_TASK DIRECTIONS_:
Copy nothing but the lines running from the one containing "Where should I click to: Go" through the end of the listing below. Drop the pictures.

_DATA EXTRACT_:
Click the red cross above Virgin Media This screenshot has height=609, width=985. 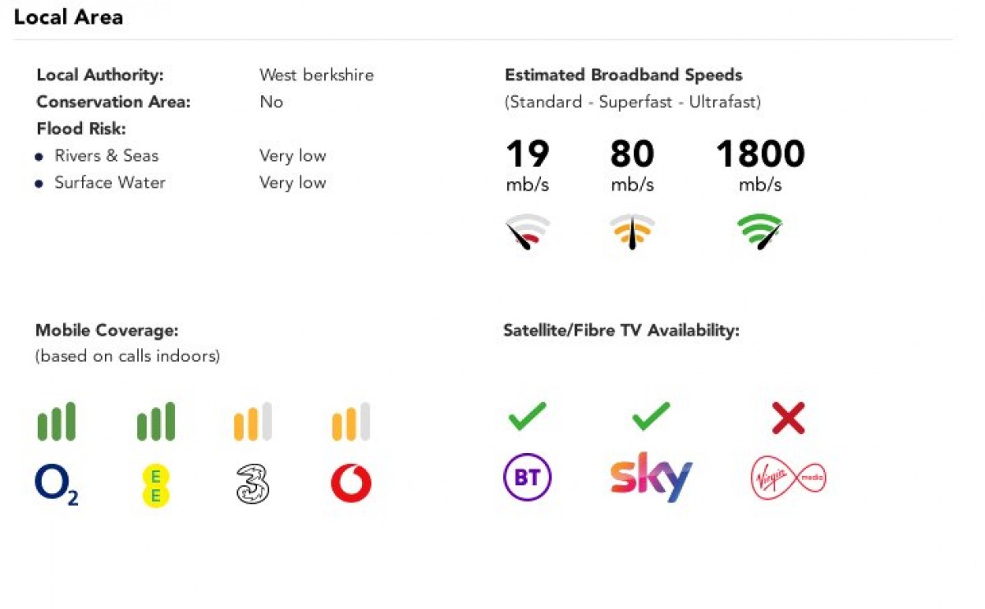click(x=788, y=419)
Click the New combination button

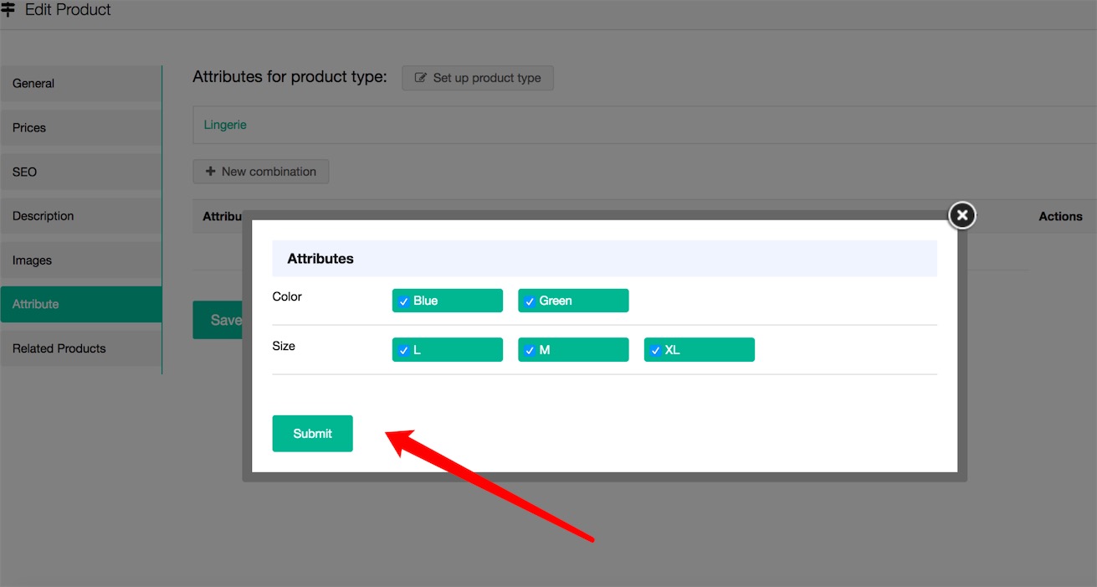(x=261, y=172)

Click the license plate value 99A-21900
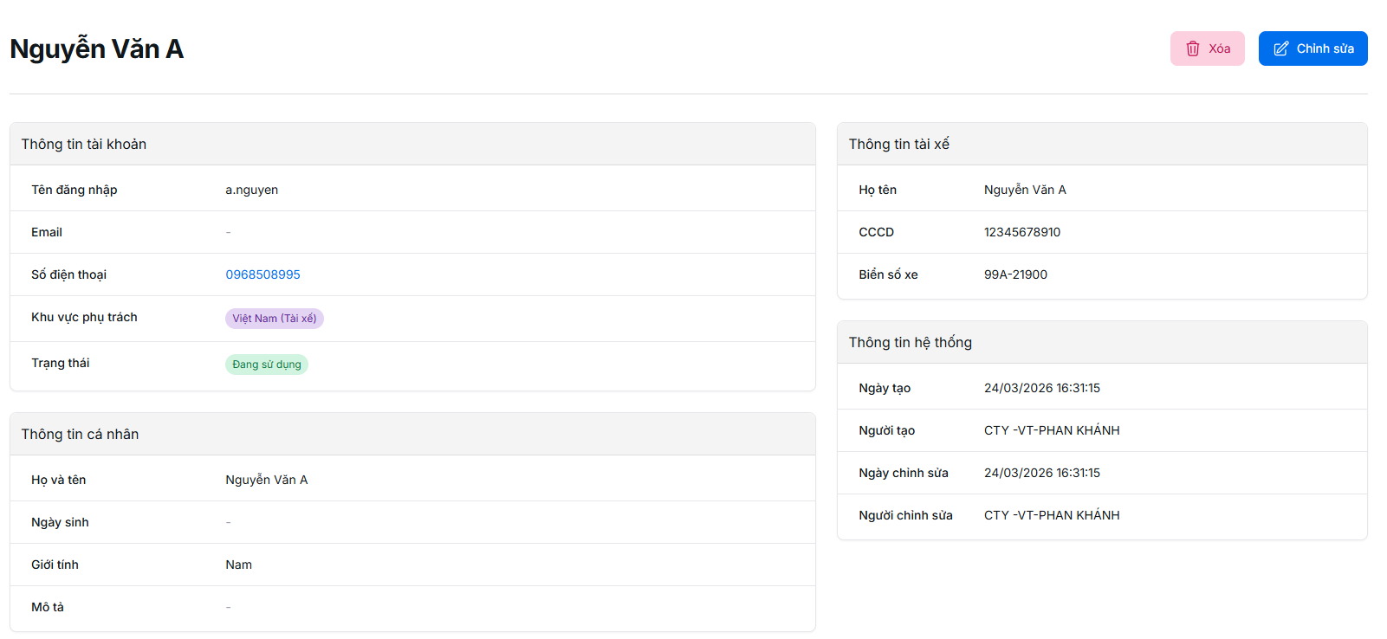pyautogui.click(x=1015, y=274)
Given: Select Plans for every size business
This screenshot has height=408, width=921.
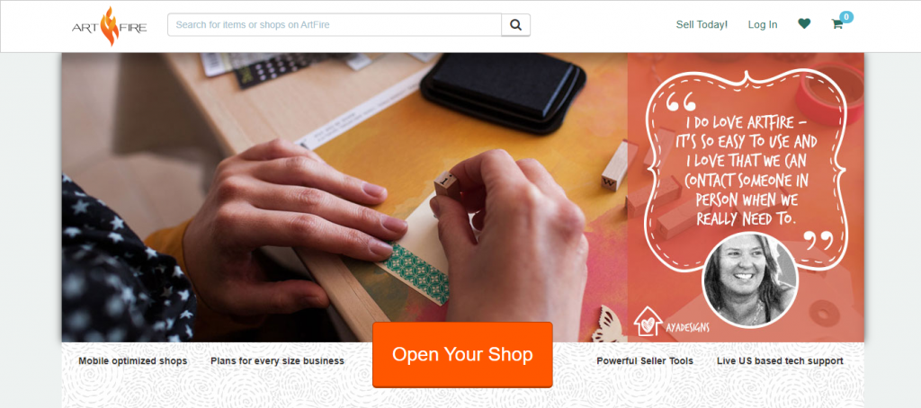Looking at the screenshot, I should [x=277, y=361].
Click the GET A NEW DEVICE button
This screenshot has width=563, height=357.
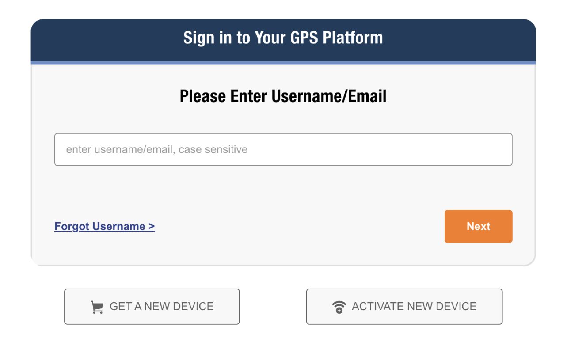click(x=152, y=307)
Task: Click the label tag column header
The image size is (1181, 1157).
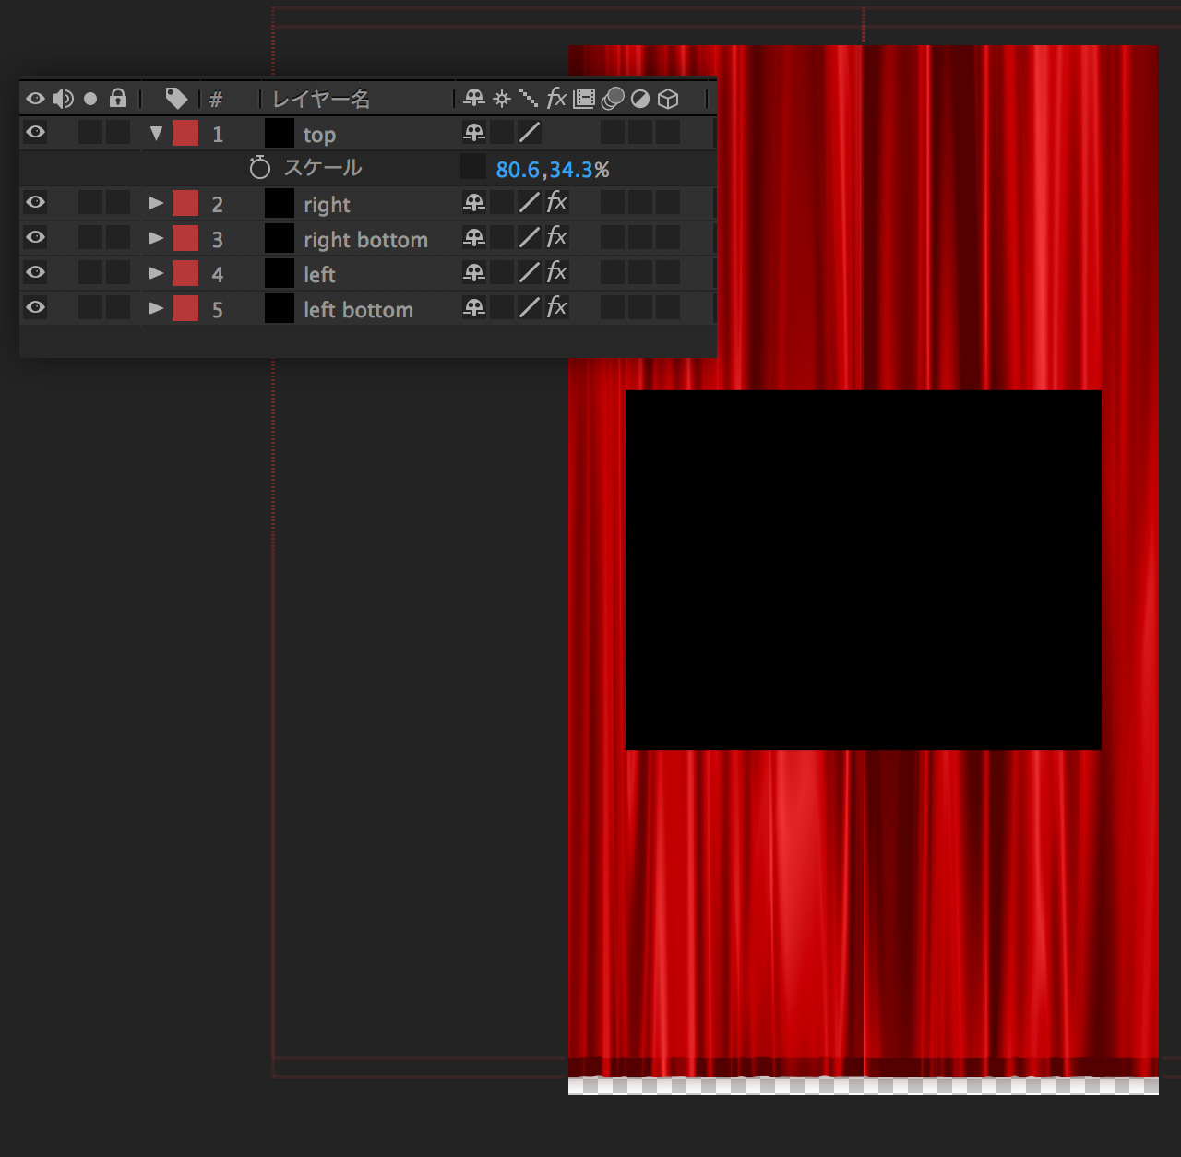Action: 175,99
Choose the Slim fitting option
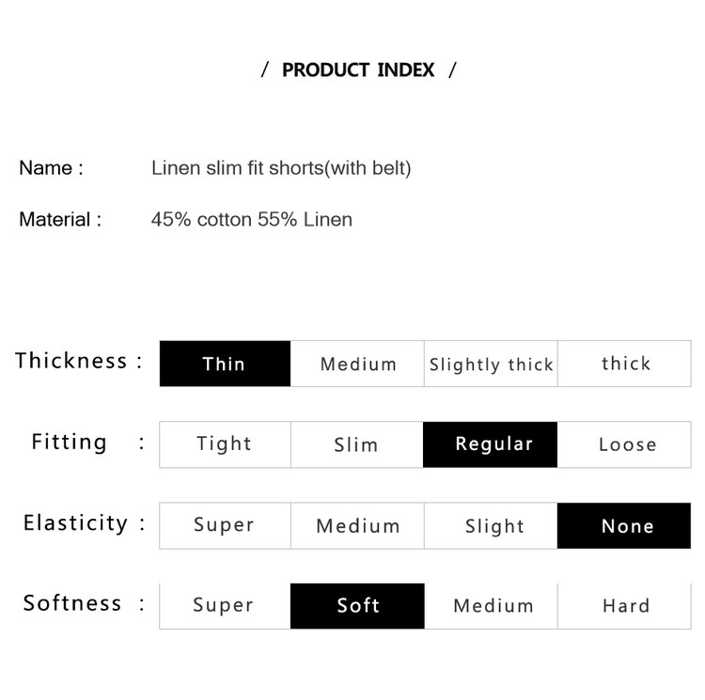 [x=357, y=444]
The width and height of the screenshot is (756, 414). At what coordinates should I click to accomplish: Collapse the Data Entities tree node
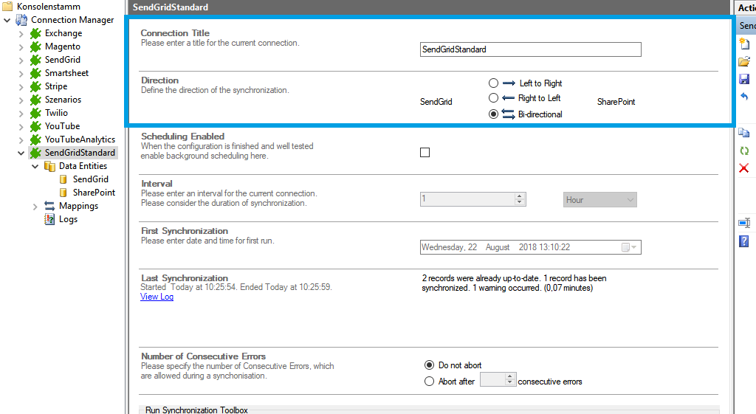(x=35, y=167)
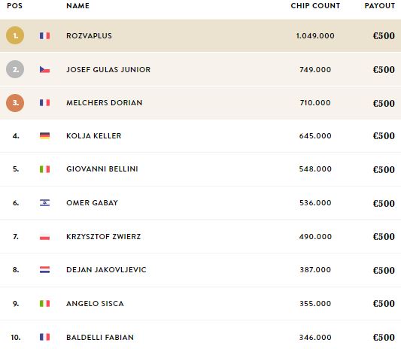Viewport: 401px width, 349px height.
Task: Select the POS column header
Action: tap(14, 5)
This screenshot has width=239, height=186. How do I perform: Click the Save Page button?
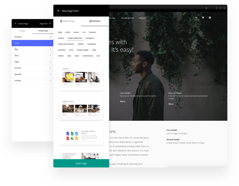(81, 163)
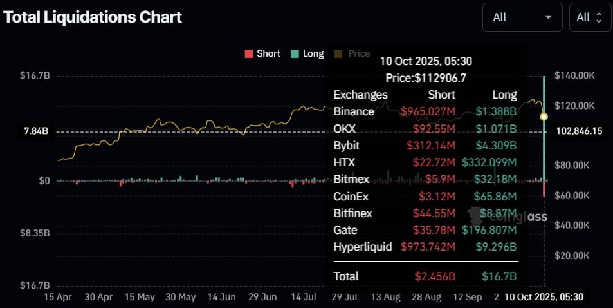Click the 102,846.15 price label
Image resolution: width=613 pixels, height=308 pixels.
[579, 131]
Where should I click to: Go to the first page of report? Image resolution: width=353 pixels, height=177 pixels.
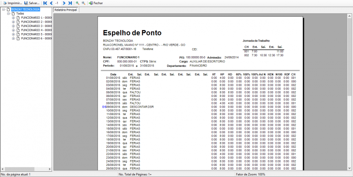click(45, 3)
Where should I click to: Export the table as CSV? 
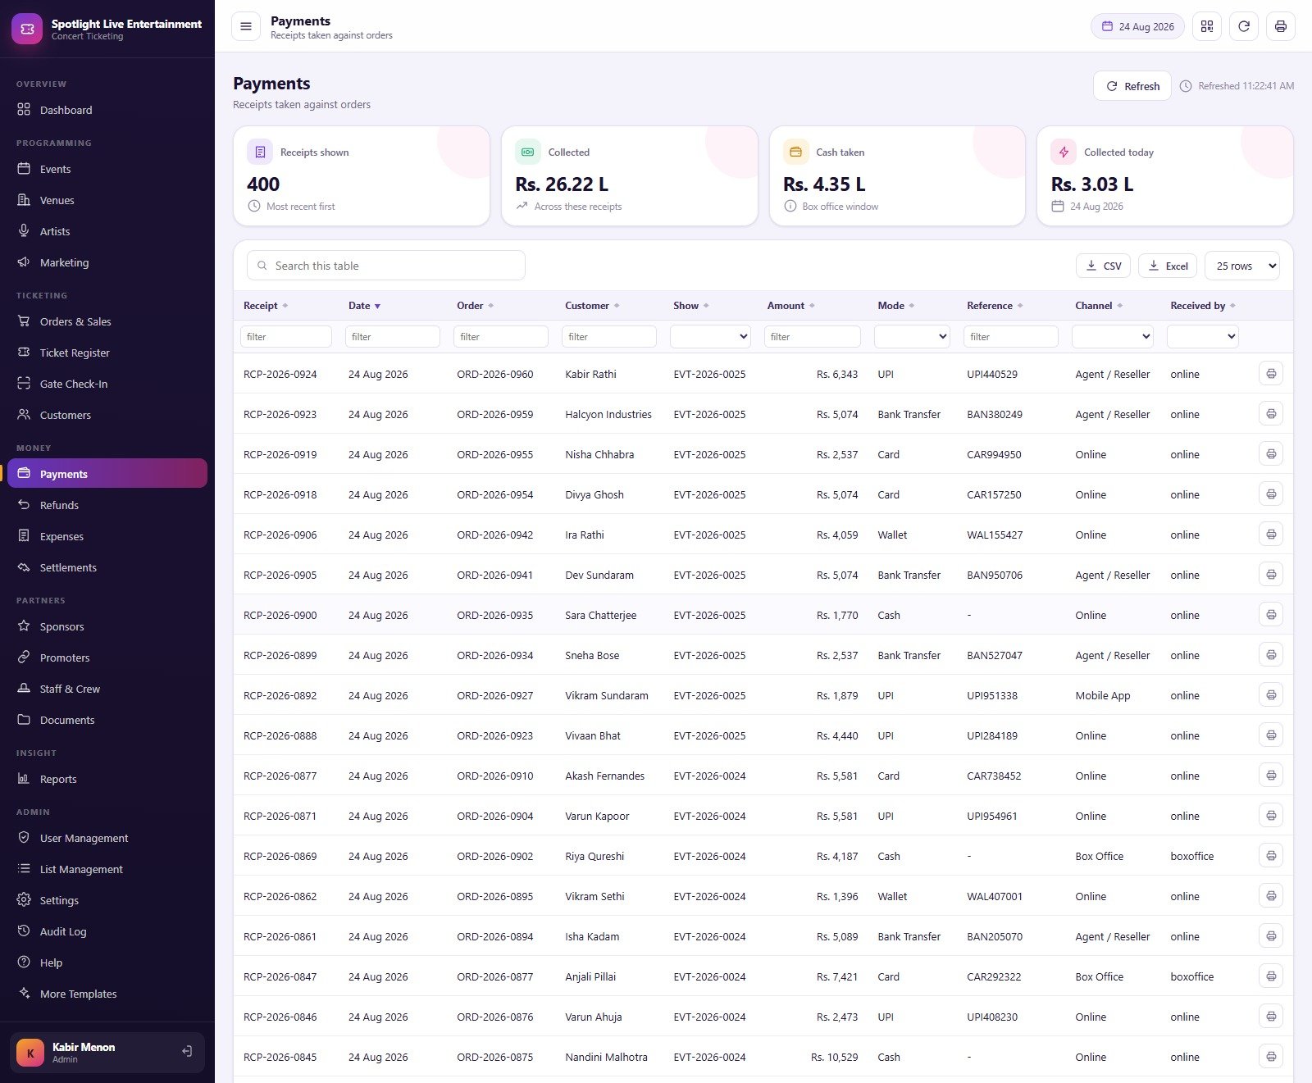[1104, 266]
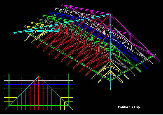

_COMPLETED TASK_:
Where should I click to: Go to the first page of report? Image resolution: width=353 pixels, height=177 pixels.
click(45, 3)
Where should I click to: Export the table as CSV? 
[1104, 266]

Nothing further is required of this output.